The Macmillan clan had established themselves at Lochaber in the
western Highlands in the 14th century. They became the MacMillans
of Murlagan and remained there for several centuries until dispersed by
the Camerons. Some MacMillans under Alexander MacMillan had moved
further south to
Knapdale
where they built Castle Sween and entrenched
themselves. They proudly boasted:

“MacMillan’s right to Knap shall be
As long as this rock withstands the sea.”

But that position too was lost and MacMillans moved
further south again, to the Isle of Arran and Galloway.
Many of the Macmillans in Galloway became Covenanters, to such an
extent that Covenanters there were often called “Macmillans.” And
there
were still later migrations to Ayrshire and to the new industrial
centers
like Glasgow.

Ireland. McMillan links
with Ireland
began with the Scottish plantations of the 17th
century. One of the
leading planters in Ulster at that time was Robert McLellan of
Galloway. Many McMillans
from his estates were among the tenants of the new lands he was
granted in Ireland.

Later in the century, during the “killing times” in Galloway when the
restored monarchy attempted to impose an Episcopalian church on an
unwilling populace, many Presbyterians fled across the water to
join their cousins in Ulster. Prominent among them were the
“McMillanites” – followers of the Rev. John McMillan of Balmaghie, the
founder of the Reformed Presbyterian Church.


England
. Daniel and Alexander Macmillan
two brothers
from Ayrshire with family roots as crofters in the Isle of Arran – came
to England in the 1840’s and started a bookshop in Cambridge. The
brothers soon started publishing books as well as selling them.
Daniel was the business brain, while Alexander laid the literary
foundation. After Daniel’s death in 1857, Alexander moved to
London to run
Macmillan & Co, soon expanding it into a worldwide publishing
organization. Daniel was the grandfather of British Prime
Minister Harold Macmillan.

America. Scots and Scots
Irish McMillans came to America in the 18th century. The
McMillans were particularly notable in North Carolina and North
Carolina still has the largest number of McMillans in the
country. Among the early arrivals were:

  • Malcolm McMillan, who came from Scotland in 1774.
    His descendants moved to south Georgia. Robert McMillan’s 1973
    book Record of McMillan and Allied Families
    described this line.
  • Neill McMillan, who was born in Bladen county in 1788. He
    fought in the War of 1812 and then moved onto Alabama and Missouri.
  • and John McMillan who was the first clerk of the court for Ashe
    county, North Carolina. These McMillans were farmers and
    merchants there for more than a hundred years.

John and Mary
McMillan
left
Scotland for Ireland and then departed for America in 1758. They settled in Washington county, New York. Their story was narrated in W.F. and C.E.
McMillan’s 1908 book McMillan
Genealogy and History.

Donald L. Jones’s 1966 book McMillan/MacMillan
Family
covered Scots Irish McMillans that came to America in the
18th century.



Canada.
MacMillans
began to emigrate to
Canada by the late 1700’s after the Revolutionary War. Nova
Scotia came
to be favored
by the Glen Urquhart and Hebridean branches of the Macmillans; while
Ontario, or what was then Upper Canada, became the destination for many
Lochaber MacMillans. In 1802 Glengarry county, on Ontario’s
border with Quebec, received a particularly large influx of MacMillans
in their mass exodus from Loch Arkaigside.
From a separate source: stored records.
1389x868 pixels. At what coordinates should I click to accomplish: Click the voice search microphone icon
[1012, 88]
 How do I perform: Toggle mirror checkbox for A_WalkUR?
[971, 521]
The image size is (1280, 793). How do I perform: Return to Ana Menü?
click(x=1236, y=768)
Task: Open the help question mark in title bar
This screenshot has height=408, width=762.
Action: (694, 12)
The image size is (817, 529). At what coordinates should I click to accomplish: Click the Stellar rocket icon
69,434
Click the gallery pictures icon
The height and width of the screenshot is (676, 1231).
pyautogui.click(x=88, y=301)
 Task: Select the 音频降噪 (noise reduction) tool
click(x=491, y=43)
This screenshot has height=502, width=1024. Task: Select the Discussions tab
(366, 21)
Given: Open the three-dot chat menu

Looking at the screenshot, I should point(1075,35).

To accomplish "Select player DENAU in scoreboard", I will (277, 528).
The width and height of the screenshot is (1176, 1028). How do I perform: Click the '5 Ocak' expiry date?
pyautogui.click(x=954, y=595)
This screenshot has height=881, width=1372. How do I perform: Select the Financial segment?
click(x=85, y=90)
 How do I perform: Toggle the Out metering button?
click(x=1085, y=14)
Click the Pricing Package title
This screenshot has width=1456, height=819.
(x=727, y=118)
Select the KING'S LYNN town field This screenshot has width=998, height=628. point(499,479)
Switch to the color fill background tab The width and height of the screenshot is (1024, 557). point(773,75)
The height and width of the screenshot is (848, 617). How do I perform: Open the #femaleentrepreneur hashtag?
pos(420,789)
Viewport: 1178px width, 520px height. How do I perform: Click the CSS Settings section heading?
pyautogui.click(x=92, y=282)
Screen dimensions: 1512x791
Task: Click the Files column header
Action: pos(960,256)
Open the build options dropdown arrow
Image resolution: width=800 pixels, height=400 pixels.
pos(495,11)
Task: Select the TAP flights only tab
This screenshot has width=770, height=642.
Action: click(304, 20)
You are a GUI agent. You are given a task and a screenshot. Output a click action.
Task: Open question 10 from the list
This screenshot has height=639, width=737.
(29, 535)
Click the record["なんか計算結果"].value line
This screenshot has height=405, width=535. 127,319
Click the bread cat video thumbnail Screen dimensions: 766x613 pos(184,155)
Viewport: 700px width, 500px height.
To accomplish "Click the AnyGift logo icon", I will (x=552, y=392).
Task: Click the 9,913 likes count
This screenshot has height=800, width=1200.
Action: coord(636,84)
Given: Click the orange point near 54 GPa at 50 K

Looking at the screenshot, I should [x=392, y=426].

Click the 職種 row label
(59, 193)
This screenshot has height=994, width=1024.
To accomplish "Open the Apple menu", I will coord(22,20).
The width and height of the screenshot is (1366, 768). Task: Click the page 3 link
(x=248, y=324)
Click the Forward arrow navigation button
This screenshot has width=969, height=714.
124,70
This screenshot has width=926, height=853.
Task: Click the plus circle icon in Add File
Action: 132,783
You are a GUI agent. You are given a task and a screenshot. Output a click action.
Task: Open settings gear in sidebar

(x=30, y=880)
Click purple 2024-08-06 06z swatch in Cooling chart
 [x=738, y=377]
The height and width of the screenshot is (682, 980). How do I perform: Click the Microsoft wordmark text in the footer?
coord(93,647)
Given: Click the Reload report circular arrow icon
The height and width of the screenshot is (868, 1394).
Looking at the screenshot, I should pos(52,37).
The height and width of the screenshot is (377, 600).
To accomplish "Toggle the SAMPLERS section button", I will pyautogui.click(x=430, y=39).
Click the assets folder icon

Some of these new McMillan immigrants were to make names for
themselves:

  • Angus McMillan, who had arrived
    in Prince Edward Island with his parents in
    1834, was a merchant, built ships, and participated in local
    politics.
  • while
    two McMillans headed West to make it in Winnipeg: Daniel McMillan who became
    rich
    from his milling and grain business; and Hugh MacMillan a successful
    property
    developer who later took his family to Florida during the land boom
    there in the 1920’s.

Australia and New Zealand.
Angus
MacMillan from Lochaber emigrated to Australia in 1837 and explored the
region of Victoria now known as Gippsland. Archibald and Flora
McMillan came out to Victoria with their family on the New Zealander in 1853.
Archibald lived to be ninety five. He died in 1871 after having
been hit by a bolting horse at the races.

McMillans also came to New Zealand. There was a Highland
contingent who had settled initially in Nova Scotia under Norman McLeod
and then migrated again in 1851 with other Highlanders to Waipu in New
Zealand. They had remained Gaelic in Nova Scotia. But once
in New Zealand they became New Zealanders.

William McMillan had arrived with his brothers from Ayrshire in
1865. He farmed at Lyttleton near Christchurch. John and
Catherine McMillan were in Christchurch at around the same time.
They ended up in Hokitika.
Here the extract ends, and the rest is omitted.